En racontant ces choses tristes, Marie-Rose ne pouvait retenir ses larmes, et de temps en temps elle s’arrêtait pour tousser, c’est pourquoi je lui dis que c’était assez comme cela, que je ne voulais pas en apprendre davantage.

Et le dîner étant fini, je remerciai Starck des services qu’il nous avait rendus. Je lui dis que dans le malheur on apprend à connaître ses véritables amis, et d’autres choses justes qui lui firent plaisir, parce qu’il les méritait. Sur les six heures, il repartit, malgré tout ce que je pus lui dire pour l’engager à rester.
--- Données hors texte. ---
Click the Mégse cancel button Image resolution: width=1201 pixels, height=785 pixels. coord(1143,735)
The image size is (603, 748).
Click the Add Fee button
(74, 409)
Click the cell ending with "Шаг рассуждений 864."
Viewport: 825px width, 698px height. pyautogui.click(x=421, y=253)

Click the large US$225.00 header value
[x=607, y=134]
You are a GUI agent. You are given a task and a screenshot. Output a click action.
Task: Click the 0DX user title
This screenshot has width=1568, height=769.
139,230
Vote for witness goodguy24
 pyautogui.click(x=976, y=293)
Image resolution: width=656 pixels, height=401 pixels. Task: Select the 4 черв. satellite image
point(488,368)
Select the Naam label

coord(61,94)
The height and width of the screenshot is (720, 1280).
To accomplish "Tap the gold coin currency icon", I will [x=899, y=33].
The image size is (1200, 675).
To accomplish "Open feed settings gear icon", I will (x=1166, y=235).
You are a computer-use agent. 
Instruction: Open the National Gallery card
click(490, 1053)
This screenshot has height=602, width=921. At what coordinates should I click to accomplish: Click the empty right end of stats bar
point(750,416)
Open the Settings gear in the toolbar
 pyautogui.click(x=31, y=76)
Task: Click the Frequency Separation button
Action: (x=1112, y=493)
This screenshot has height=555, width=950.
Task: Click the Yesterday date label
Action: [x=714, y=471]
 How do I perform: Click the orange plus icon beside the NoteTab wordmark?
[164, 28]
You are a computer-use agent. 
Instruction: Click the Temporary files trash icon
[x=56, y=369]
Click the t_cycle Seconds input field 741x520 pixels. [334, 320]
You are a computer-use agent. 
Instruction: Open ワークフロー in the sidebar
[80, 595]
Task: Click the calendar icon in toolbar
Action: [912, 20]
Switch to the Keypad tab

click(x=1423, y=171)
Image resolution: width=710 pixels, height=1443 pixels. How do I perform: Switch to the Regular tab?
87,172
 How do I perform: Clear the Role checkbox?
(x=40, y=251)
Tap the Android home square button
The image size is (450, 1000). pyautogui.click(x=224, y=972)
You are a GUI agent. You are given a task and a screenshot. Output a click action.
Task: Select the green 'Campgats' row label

Je l’accompagnai jusqu’au bout de la rue, le priant de remercier le père Ykel et sa fille de ce qu’ils avaient fait pour nous ; et, s’il allait du côté de Feisberg, de raconter à la mère Margrédel dans quel état nous étions, et de l’engager surtout à nous envoyer toutes les nouvelles de Jean qu’elle pourrait recevoir.

Il le promit, et nous nous séparâmes.

Je revins alors tout pensif, content d’avoir mon enfant près de moi, mais inquiet du gros rhume qui l’empêchait de parler. Pourtant, je n’avais aucune crainte sérieuse, comme je te l’ai dit, Georges. Quand on a toujours vu les personnes en bonne santé, on sait bien que de pareils accidents ne signifient pas grand’chose.

Il nous restait sept ou huit semaines d’hiver à passer. Au retour du mois de mars, le soleil est déjà beau, le printemps commence ; en avril, abrités comme nous l’étions par la grande côte de Saint-Martin, nous allions bientôt voir les jardinets et les prairies reverdir à l’ombre des forêts.

Nous avions aussi, au bord de nos fenêtres, deux grosses caisses de plantes grimpantes, que je me figurais d’avance étendues sur nos vitres, et qui devaient un peu nous rappeler la maison forestière.

Toutes ces choses me paraissaient bonnes, et, dans mon attendrissement de revoir Marie-Rose, je me représentais l’avenir en beau ; je voulais vivre pour nous seuls, en attendant le retour de Jean, et ne nous inquiéter que le moins possible de la guerre, quoique cela soit bien difficile, lorsque le sort de la patrie est en jeu, oui, bien difficile ! Je me promettais de ne dire à ma fille que les choses agréables, les victoires, si nous avions le bonheur d’en remporter, et surtout de lui cacher mes inquiétudes au sujet de Jean, dont le long silence me donnait quelquefois des idées sombres.

Au milieu de ces pensées, je remontai chez nous. La nuit était venue. Marie-Rose m’attendait auprès de la lampe ; elle se jeta dans mes bras, en murmurant :

« Ah ! mon père, quel bonheur d’être encore une fois ensemble !

— Oui, oui, mon enfant, lui répondis-je ; et d’autres, éloignés maintenant, reviendront aussi ! Il faut encore un peu de patience… Nous avons trop souffert injustement, pour que cela dure toujours. Maintenant, tu es un peu malade… ce voyage t’a fatiguée… mais ça ne sera rien ! Va dormir, mon enfant, repose-toi. »

Elle entra dans sa chambre, et je me couchai, remerciant Dieu de m’avoir rendu ma fille.